No que depender de Élio Martins, presidente da Eternit, a vida da empresa será longa. “Vamos continuar com o amianto até que surja uma alternativa tão rentável quanto”, diz. Ele garante que o amianto da Eternit não oferece riscos à saúde, por duas razões. A primeira é que, desde 1980, a Eternit não usa mais o amianto anfibório, o tipo cancerígeno. “Utilizamos o crisotila, que até hoje não apresentou problemas”, explica. A segunda razão, segundo ele, é que agora a companhia tem tecnologia para diminuir a níveis seguros a exposição dos trabalhadores à fibra do amianto. “Há 26 anos não registramos nenhum caso de doenças provocadas por amianto”, afirma.
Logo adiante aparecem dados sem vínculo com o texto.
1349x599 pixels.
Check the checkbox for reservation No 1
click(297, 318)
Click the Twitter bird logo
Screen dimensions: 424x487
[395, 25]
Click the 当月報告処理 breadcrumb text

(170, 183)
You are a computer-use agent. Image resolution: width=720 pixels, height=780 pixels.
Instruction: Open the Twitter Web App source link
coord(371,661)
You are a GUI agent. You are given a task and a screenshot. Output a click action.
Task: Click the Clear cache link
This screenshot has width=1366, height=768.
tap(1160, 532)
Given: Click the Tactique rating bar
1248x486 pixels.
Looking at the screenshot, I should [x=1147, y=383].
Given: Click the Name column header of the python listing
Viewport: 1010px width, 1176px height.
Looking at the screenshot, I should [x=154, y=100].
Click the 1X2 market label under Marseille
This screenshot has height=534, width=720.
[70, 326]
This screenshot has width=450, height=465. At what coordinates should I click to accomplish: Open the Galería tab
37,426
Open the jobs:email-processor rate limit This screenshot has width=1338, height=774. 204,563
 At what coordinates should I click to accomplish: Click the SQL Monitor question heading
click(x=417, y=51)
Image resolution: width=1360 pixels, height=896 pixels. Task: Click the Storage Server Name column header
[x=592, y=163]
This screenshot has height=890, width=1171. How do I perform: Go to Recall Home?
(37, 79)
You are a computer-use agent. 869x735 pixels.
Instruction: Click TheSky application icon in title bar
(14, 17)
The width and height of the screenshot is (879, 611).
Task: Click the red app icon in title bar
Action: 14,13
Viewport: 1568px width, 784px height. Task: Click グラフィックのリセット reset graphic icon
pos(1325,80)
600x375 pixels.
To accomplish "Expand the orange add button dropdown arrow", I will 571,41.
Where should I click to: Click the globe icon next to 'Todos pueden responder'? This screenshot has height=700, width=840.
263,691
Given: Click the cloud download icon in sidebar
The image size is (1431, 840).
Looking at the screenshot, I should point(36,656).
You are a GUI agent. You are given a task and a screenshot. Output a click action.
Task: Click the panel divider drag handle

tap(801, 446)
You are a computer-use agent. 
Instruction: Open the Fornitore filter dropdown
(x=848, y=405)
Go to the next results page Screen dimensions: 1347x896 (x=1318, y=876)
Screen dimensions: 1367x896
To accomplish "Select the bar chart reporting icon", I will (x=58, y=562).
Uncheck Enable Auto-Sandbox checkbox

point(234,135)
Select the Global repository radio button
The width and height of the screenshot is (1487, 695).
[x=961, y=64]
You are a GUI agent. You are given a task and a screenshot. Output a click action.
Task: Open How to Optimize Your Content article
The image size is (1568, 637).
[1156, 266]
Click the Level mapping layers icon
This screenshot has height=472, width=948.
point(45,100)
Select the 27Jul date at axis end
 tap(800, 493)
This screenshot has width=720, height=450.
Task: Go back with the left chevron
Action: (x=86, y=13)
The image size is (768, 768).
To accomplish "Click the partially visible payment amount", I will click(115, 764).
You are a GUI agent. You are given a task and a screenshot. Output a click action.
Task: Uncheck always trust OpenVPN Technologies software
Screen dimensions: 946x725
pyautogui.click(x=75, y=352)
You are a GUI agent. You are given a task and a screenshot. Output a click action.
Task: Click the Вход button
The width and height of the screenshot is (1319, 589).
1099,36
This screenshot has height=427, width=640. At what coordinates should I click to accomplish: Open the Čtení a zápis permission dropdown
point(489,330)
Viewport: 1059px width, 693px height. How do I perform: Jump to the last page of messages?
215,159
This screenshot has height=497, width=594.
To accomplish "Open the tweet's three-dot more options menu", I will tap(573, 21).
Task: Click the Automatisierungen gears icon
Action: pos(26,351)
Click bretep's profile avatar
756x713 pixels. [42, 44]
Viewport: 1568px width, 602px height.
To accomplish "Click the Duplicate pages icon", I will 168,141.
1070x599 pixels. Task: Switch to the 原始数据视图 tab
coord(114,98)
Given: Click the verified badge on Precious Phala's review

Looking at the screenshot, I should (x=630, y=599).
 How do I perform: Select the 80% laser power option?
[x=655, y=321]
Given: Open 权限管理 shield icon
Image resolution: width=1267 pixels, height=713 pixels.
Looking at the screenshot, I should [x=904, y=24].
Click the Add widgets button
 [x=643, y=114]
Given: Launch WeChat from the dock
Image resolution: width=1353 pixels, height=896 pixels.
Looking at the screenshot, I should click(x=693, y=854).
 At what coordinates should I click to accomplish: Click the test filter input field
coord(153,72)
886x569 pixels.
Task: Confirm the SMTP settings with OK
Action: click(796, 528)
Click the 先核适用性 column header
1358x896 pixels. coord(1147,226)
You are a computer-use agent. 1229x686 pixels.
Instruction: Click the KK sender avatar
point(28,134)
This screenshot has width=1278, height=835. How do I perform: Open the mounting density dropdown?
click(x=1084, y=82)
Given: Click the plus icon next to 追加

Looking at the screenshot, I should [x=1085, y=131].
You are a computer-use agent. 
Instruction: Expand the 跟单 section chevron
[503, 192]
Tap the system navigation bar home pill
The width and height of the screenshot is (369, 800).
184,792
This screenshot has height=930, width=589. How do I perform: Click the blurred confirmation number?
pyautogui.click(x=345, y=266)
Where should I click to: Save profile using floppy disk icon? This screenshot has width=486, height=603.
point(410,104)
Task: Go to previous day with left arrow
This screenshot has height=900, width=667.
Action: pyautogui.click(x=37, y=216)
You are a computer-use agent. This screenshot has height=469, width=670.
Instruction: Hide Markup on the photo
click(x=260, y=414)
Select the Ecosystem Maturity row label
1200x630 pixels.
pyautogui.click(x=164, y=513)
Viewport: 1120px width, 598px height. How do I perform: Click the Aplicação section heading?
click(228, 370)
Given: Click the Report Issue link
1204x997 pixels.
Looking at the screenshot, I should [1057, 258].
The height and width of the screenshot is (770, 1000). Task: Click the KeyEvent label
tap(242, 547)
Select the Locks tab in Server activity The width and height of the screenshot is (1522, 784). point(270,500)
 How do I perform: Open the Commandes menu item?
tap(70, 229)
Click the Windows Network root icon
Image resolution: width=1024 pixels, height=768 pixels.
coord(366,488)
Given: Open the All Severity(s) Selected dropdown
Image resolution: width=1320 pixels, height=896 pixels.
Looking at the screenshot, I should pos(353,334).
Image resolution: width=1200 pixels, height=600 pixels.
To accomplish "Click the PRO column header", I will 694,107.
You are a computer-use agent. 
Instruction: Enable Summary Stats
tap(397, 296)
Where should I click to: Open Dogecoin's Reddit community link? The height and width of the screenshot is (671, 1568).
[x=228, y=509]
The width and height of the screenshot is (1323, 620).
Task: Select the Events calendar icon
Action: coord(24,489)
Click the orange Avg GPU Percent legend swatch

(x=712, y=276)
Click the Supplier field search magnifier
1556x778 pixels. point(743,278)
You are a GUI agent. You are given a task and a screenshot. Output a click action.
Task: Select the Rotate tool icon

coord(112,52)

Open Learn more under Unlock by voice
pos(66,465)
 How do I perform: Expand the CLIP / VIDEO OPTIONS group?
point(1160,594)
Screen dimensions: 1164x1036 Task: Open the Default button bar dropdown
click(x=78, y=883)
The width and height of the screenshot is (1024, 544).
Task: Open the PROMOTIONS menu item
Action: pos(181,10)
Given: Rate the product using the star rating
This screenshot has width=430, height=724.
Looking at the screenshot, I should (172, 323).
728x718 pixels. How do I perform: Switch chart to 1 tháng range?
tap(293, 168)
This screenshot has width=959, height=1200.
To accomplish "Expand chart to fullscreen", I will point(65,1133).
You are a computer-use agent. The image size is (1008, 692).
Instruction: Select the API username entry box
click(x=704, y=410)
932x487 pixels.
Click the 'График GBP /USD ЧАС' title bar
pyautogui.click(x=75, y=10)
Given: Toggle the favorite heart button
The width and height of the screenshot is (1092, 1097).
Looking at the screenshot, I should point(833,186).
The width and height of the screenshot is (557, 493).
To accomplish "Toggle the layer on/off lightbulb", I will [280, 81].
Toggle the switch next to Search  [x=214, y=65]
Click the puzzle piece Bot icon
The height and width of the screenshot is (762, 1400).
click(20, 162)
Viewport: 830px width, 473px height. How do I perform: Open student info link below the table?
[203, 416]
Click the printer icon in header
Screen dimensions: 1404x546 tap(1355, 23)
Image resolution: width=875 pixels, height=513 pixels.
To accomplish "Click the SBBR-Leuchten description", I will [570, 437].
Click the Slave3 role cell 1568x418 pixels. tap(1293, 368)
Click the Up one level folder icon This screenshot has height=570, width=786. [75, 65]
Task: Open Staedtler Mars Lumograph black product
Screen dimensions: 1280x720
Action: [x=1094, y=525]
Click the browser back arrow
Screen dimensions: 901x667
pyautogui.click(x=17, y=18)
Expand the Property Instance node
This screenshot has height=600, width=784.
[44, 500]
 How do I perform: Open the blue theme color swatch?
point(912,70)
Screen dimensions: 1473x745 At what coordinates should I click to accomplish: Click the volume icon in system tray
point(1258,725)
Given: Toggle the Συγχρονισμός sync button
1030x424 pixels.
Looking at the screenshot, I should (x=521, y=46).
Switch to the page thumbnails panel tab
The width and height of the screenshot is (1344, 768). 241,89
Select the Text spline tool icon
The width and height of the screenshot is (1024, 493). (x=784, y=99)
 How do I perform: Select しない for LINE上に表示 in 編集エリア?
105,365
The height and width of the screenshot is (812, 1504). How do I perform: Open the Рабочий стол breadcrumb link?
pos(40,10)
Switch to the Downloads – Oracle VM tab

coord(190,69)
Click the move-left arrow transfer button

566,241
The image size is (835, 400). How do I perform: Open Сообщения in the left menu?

Mas se o amianto não é o fantasma que pintam ? como diz Martins ?, por que a rival Brasilit teria investido R$ 120 milhões para adaptar suas fábricas à produção de telhas e caixas-d’água 100% livres do material? “Foi pressão dos acionistas da matriz, na França”, diz Roberto Netto, diretor da Brasilit, que pertence ao grupo Saint Gobain. Do lado da Eternit, Martins garante que nem mesmo a proibição em alguns países afeta os negócios da empresa, que exporta 63% da fibra que produz para Índia, Indonésia e Colômbia. “Sabemos quais os males que o amianto pode causar e sabemos também como evitá-los. Não vamos trocar o certo pelo duvidoso e ainda entrar no prejuízo”, afirma o executivo, provocando a concorrência. Netto, da Brasilit, defende-se: “É verdade que nossos custos cresceram 15%. Mas a diminuição na rentabilidade é compensável pela segurança do nosso produto”, diz. “E nos livramos de, no futuro, ter que arcar com indenizações milionárias a funcionários que possam estar se contaminando agora.”

Desse risco a Eternit não está livre. Em 2004, o Tribunal de Justiça de São Paulo sentenciou a empresa a pagar US$ 170 milhões a 2,5 mil vítimas do amianto. A companhia recorreu do processo, que agora está em segunda estância. A briga judicial pode demorar. Mas se for condenada, a dívida será maior que o valor de mercado da Brasilit, hoje estimado em R$ 330 milhões (US$ 150 milhões). “Mesmo que sejamos condenados, cada uma dessas 2,5 mil pessoas teria que entrar com ações individuais para conseguir a indenização. Isso dificilmente ocorrerá”, afirma.